The Normalized Semantic Chunker is a cutting-edge tool that unlocks the full potential of semantic chunking in an expanded range of NLP applications processing text documents and splits them into semantically coherent segments while ensuring optimal chunk size for downstream NLP tasks. This innovative solution builds upon concepts from YouTube's Advanced Text Splitting for RAG and implementation patterns from LangChain's semantic chunker documentation. Conventional semantic chunkers prioritize content coherence but often produce chunks with highly variable token counts. This leads to issues like context window overflow and inconsistent retrieval quality, significantly impacting token-sensitive applications such as retrieval-augmented generation (RAG). The Normalized Semantic Chunker overcomes these challenges by combining semantic cohesion with statistical guarantees for token size compliance. It ensures chunks are not only semantically meaningful but also fall within an optimal size range in terms of token count. This enables more precise and efficient text preparation for embeddings, RAG pipelines, and other NLP applications.
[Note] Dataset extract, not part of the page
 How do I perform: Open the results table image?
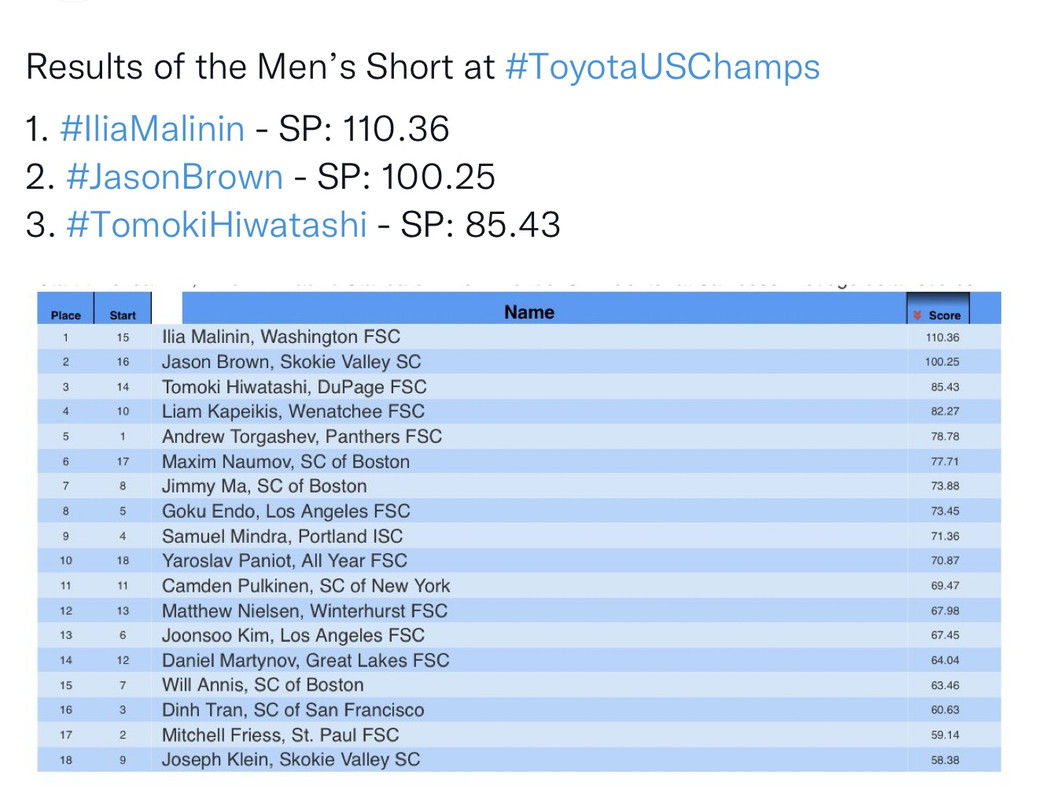pyautogui.click(x=519, y=531)
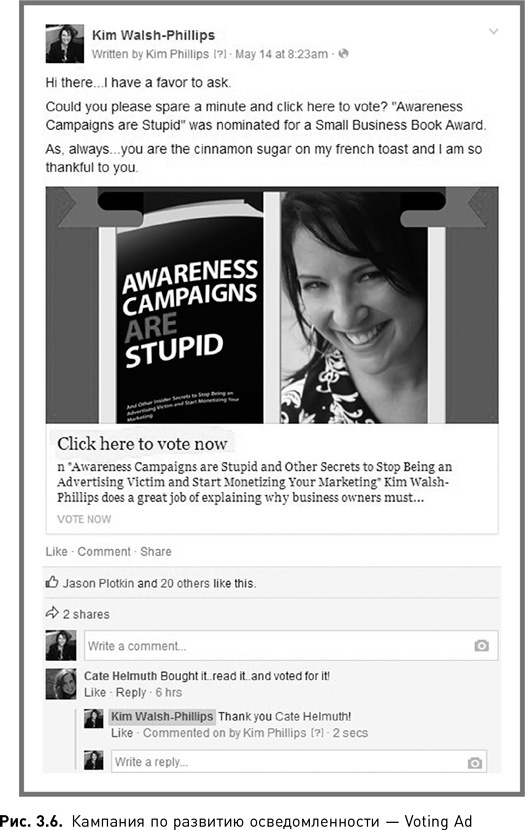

Whether working with long documents, varied content structures, or token-sensitive NLP architectures, the Normalized Semantic Chunker provides a robust, adaptable solution for optimizing text segmentation.

Key Features

  • Adaptive Semantic Chunking: Intelligently splits text based on semantic similarity between consecutive sentences.
  • Precise Chunk Size Control: Advanced algorithm statistically ensures compliance with maximum token limits.
  • Parallel Multi-Percentile Optimization: Efficiently searches for the optimal similarity percentile using parallel processing.
  • Intelligent Small Chunk Management: Automatically merges undersized chunks with their most semantically similar neighbors.
  • Smart Oversized Chunk Handling: Intelligently splits chunks that exceed token threshold limits while preserving semantic integrity.
  • GPU Acceleration: CUDA-enabled for fast embedding generation using PyTorch.
  • Comprehensive Processing Pipeline: From raw text to optimized chunks in a single workflow.
  • Universal REST API with FastAPI: Modern, high-performance API interface with automatic documentation, data validation, and seamless integration capabilities for any system or language.
  • Optional Bearer Token Authentication: Secure the API with a Bearer token via the API_TOKEN environment variable. When unset, authentication is disabled for easy local development.
  • Docker Integration: Easy deployment with Docker and docker-compose.
  • Adaptive Processing: Adjusts processing parameters based on document size for optimal resource usage.
  • Model Caching: Caches embedding models with timeout for improved performance.
  • Format Support: Handles text (.txt), markdown (.md), and structured JSON (.json) files.
  • Resource Management: Intelligently manages system resources based on available RAM and CPU cores.

Table of Contents

How the Text Chunking Algorithm Works

The Pipeline

The core innovation of Normalized Semantic Chunker lies in its multi-step pipeline that combines NLP techniques with statistical optimization to ensure both semantic coherence and size consistency:

  1. The application exposes a simple REST API endpoint where users can upload a text document and parameters for maximum token limits and embedding model selection.
  2. The text is initially split into sentences using sophisticated regex pattern matching.
  3. Each sentence is transformed into a vector embedding using state-of-the-art transformer models (default: sentence-transformers/all-MiniLM-L6-v2).
  4. The angular similarity between consecutive sentence vectors is calculated.
  5. A parallel search algorithm identifies the optimal percentile of the similarity distribution that respects the specified size constraints.
  6. Chunks are formed by grouping sentences across boundaries identified by the chosen percentile.
  7. A post-processing step identifies and merges chunks too small with their most semantically similar neighbours, ensuring size constraints are met.
  8. A final step splits any remaining chunks that exceed the maximum token limit, prioritizing sentence boundaries.
  9. The application returns a well-structured JSON response containing the chunks, metadata, and performance statistics, ready for immediate integration into production environments.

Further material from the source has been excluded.